Indonesia's religious rites made easier with the Web
By Rangga D. Fadillah and Corry Elyda, The Jakarta Post/Asia News NetworkJakarta -- Thanks to technology, Muslims all over Indonesia can now perform their religious obligations on the Islamic Day of Sacrifice, or Idul Adha, in much simpler ways.
October 14, 2013, 12:13 am TWN
One does not need to go anywhere. Just fill in an online form at home and transfer the money via cell phone or Internet banking, and livestock under your name can be slaughtered and distributed to the needy on the day, which this year falls on Oct. 15.
Among several institutions providing that kind of service is the charity organization Dompet Dhuafa.
Yuli Pujihardi, executive director of the Tebar Hewan Kurban (Scatter Sacrificed Animals) program, said people's interest in joining the program increased each year. He added that the essence of this program was not only to make sacrifice easier, but also to ensure that meat went to those who needed it the most.
“We started the program in 1994. It was based on our concern that sacrificial activities were only concentrated in certain areas, and in most cases, they only distributed meat around those areas, despite there being too much meat for the people living there,” he told The Jakarta Post in a recent interview.

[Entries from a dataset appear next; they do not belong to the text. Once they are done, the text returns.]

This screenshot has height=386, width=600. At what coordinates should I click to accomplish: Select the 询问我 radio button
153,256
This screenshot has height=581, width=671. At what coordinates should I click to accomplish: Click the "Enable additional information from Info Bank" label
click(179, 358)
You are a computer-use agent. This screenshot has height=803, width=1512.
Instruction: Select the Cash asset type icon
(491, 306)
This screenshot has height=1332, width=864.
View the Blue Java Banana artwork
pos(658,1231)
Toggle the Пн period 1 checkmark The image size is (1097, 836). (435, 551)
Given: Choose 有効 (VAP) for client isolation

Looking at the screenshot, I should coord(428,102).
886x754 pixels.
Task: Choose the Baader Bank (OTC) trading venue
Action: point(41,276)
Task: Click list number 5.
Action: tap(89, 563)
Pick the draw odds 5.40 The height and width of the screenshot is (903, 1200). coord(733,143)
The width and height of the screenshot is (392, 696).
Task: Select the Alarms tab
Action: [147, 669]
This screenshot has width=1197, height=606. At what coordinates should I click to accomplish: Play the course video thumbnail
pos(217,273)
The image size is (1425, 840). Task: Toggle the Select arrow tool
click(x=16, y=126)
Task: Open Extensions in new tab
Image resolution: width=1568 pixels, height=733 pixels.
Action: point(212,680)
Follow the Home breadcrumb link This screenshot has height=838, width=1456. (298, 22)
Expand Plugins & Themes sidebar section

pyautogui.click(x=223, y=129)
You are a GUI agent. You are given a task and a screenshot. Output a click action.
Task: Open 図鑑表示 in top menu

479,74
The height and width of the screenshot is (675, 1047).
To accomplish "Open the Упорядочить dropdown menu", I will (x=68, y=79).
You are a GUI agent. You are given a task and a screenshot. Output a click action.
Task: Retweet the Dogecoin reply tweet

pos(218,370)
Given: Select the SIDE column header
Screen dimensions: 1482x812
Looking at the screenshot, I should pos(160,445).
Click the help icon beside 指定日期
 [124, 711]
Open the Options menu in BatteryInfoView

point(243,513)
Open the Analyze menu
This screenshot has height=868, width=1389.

Yuli explained that the system saw Dompet Dhuafa (Dhuafa Fund) receive money from customers and buy livestock from the organization's partner breeders located across the nation. Six months before Idul Adha, he continued, the breeders had been given some money to ensure the livestock met the sacrificial requirements.
“We then hold sacrifices in selected locations that need the meat the most. With that system, the breeders get the money twice. We also want to empower their businesses. This year, our target is to sacrifice 30,000 animals. Last year, the number was 25,120,” he said.
According to Dompet Dhuafa's official website, this year, 1,463 Muslims, mostly from Greater Jakarta, had joined the sacrifice program as of Saturday. As many as 1,830 goats and 108 cows have been bought with accumulated funds reaching 3.93 billion rupiah (US$345,840).
Nurmahliana Hasibuan, 51, a Jakarta resident, said she first joined Dompet Dhuafa's sacrifice program four years ago.
She claimed it was simpler as besides doing it online, she could just go to one of the organization's outlets in the city and pay for the livestock.
Dompet Dhuafa has opened many outlets in Jakarta, teaming up with giant retailers like Lotte Mart and Carrefour.
“The transparency is also very good. Our sacrifices are also spread to rural areas so we can be sure that those who get [the meat] are the most in need,” Nurmahliana said.
In addition to Dompet Dhuafa, another organization providing an integrated sacrifice service is Lazismu.
Run by the second-largest Muslim organization in the country, Muhammadiyah, Lazismu delivers a program called Kurban Pak Kumis (Mr. Moustache's Sacrifice).